WRITTEN TASK = Copy the listing below word for word, keeping every line unchanged.

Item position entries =
● ● ● ●
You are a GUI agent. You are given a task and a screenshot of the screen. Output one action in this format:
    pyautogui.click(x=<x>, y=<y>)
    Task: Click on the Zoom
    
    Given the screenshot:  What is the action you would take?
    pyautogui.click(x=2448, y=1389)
● ● ● ●
SOLVED EXERCISE =
You are a GUI agent. You are given a task and a screenshot of the screen. Output one action in this format:
    pyautogui.click(x=<x>, y=<y>)
    Task: Click on the Zoom
    
    Given the screenshot:  What is the action you would take?
    pyautogui.click(x=2448, y=1389)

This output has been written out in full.